In this version the problems start when evaluating BR and P in the inner loop. Even though all pp, m, l, j and i are defined, it takes a lot of memory and time to evaluate BR(pp,m,l,j,i)=p1(ind), and I really don't know why. Then, after solving that, I need to improve on vectorizing what might be possible to vectorize, and choose a loop to use the parfor.

Thanks,

0 Kommentare
-2 ältere Kommentare anzeigen -2 ältere Kommentare ausblenden

Melden Sie sich an, um zu kommentieren.

Melden Sie sich an, um diese Frage zu beantworten.

Follow Question

Answer 1

Jan am 28 Jun. 2013

Bearbeitet: Jan am 30 Jun. 2013

In MATLAB Online öffnen

1 Stimme

Some small improvements:

% Original code:
rev=zeros(ns,ne,np);
for zz=1:np,
  rev(:,:,zz)=PR(:,:,zz)*p1(zz);
end
% Vectorized (is this faster?):
rev = bsxfun(@times, PR, reshape(p1, 1, 1, np));

Calculating sum(mean(rev,2)) contains 2 summations.

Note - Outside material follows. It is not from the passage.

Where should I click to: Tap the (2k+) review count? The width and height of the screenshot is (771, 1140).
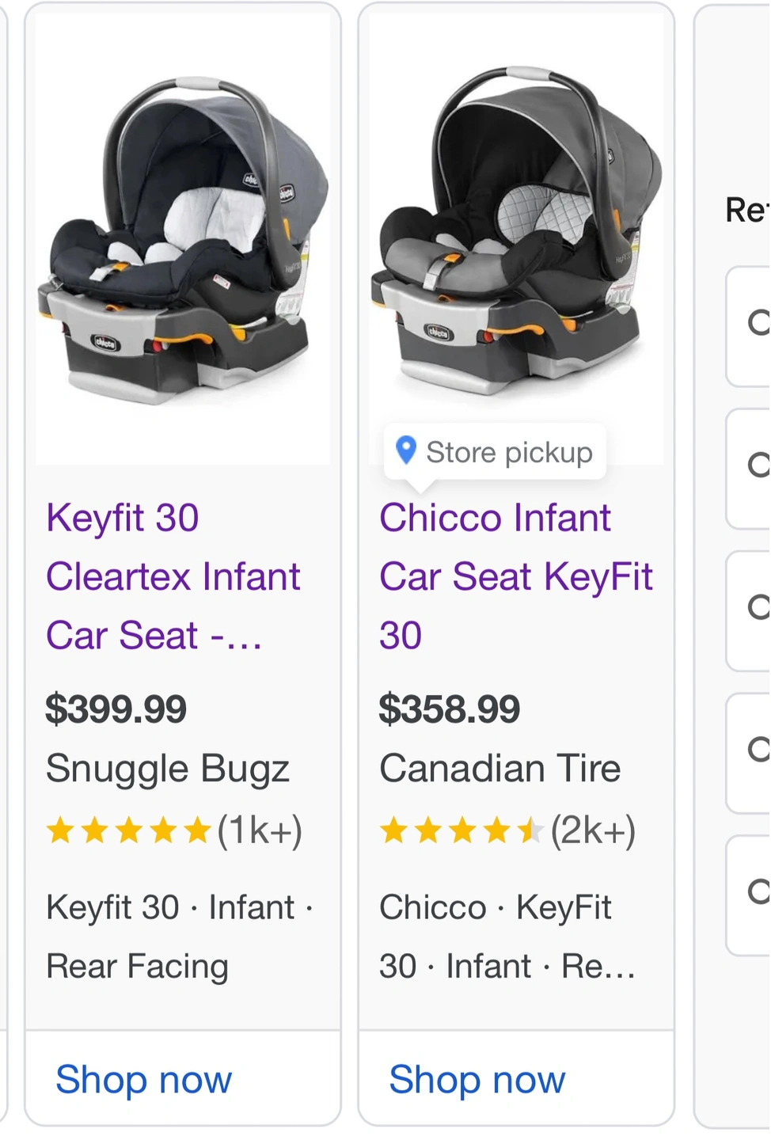coord(594,831)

Perhaps one sum is faster:

er = sum(reshape(rev, np, []), 2) / ne;

Avoir some multiplications by -1:

% Original:
dp1 = p1-pr;
A   = reshape(-bsxfun(@times,a.*C4,dp1'),ns,1,np);
% New
dp1 = pr - p1;
A   = reshape(bsxfun(@times, a.*C4, dp1'), ns, 1, np);

In these lines:

C1 = mean(a*S1*DP1>=0,2);

some simplifications are possible: a * S1 * DP1 >= 0 does not depend on the positivbe constant a. DP1 is a scalar and only its sign is interesting. So the meanS1 = mean(S1>=0, 2) can be calculated once and in case of a negative sign of DP1 1 - meanS1 can be calculated fast. DP1==0 must be caught also.

I'd start a parallelization after these mathematical simplifications have been performed. Avoiding calculations is simply more efficient than trying to do them faster.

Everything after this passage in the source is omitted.